Vaziri was part of a group that would eventually achieve wrestling stardom, along with Ric Flair, Ken Patera, Jim Brunzell, and Greg Gagne. They all trained together in the fall of 1972 to spring of 1973 at Verne Gagne's farm in Chanhassen, according to Verne's son Greg.
Greg remembers watching a television taping with Vaziri in which the Iranian kept expressing doubt about the sport.
"He kept saying, 'No one can do that to me.' Then we watch a drop-kick and he says, 'No one could ever drop-kick me. This is bull****,'" Gagne recalled.
The younger Gagne said word got back to Verne at the camp, and the next time they were gathered in the ring, Verne -- dressed in slacks and wing-tipped shoes -- drop-kicked Vaziri in the chin through the ropes, knocking him unconscious.
"What do you think about wrestling now?" Verne asked Vaziri.
"OK, I understand people can take my head off," he responded.
Greg's mother Mary Gagne would feed the wrestling trainees at least once a week with a big family dinner, and at one of those dinners she said to Vaziri, "Khosrow, you know, your name should be The Iron Sheik."
And that's where the famous wrestling villain was born, Greg said.
Despite his incredible upper body strength, being able to swing two 75-pound "Persian Clubs" over his head - and his background as a sound and talented Greco-Roman wrestler - Vaziri's skills didn't transfer as well into the professional sport in the 1970s.
So in 1979, Greg Gagne says, his father sent The Iron Sheik to New York where Vincent J. McMahon ran the World Wrestling Federation, an organization that put a premium on big guys with outlandish gimmicks who utilized more of a "punching and kicking" style.
In December of 1983 The Iron Sheik became the WWF champion after defeating Bob Backlund. One month later, in a changing of the guard that would change professional wrestling and catapult the WWF to nationwide success, the Sheik was pinned by Hulk Hogan.
Hogan had just left the AWA for the WWF, much to the chagrin of Verne Gagne. For many years Sheik told a story that Verne offered him $100,000 to break Hogan's leg in that match, which would have derailed Hogan's career and prevented the rival WWF from benefitting.

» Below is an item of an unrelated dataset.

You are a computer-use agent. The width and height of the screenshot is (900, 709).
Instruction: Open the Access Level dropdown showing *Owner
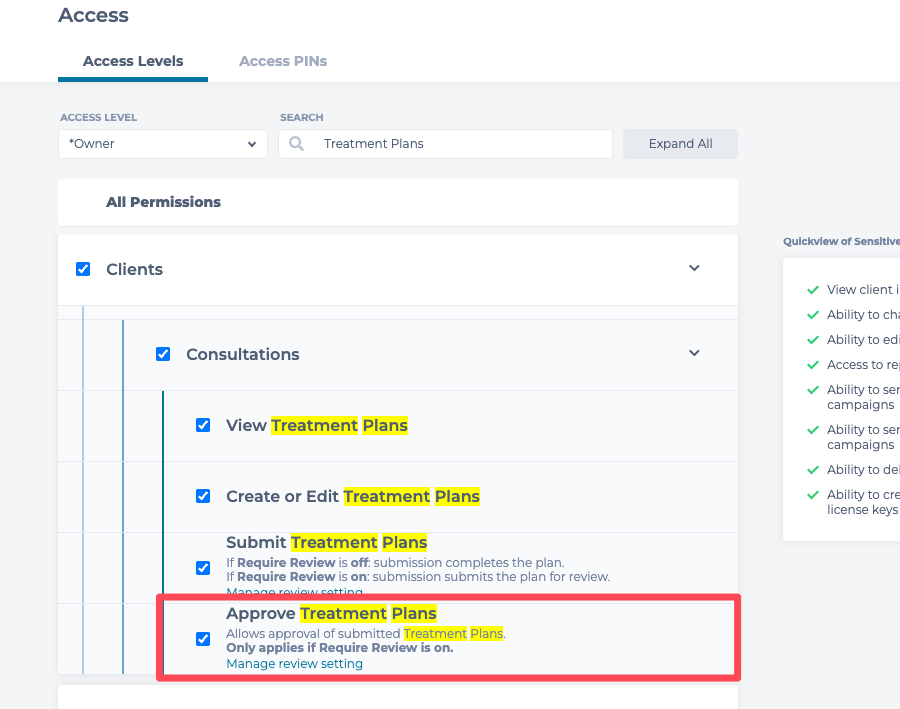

According to Greg, that is just another of The Iron Sheik's embellishments.
"That's just The Sheik being The Sheik," Greg said. "He always liked to make himself look bigger than he was."
When it came to The Iron Sheik's boisterous, vulgar persona that persisted in the public realm long after his retirement from pro wrestling, Greg Gagne said it wasn't an act.
"That's how he really was," Gagne said.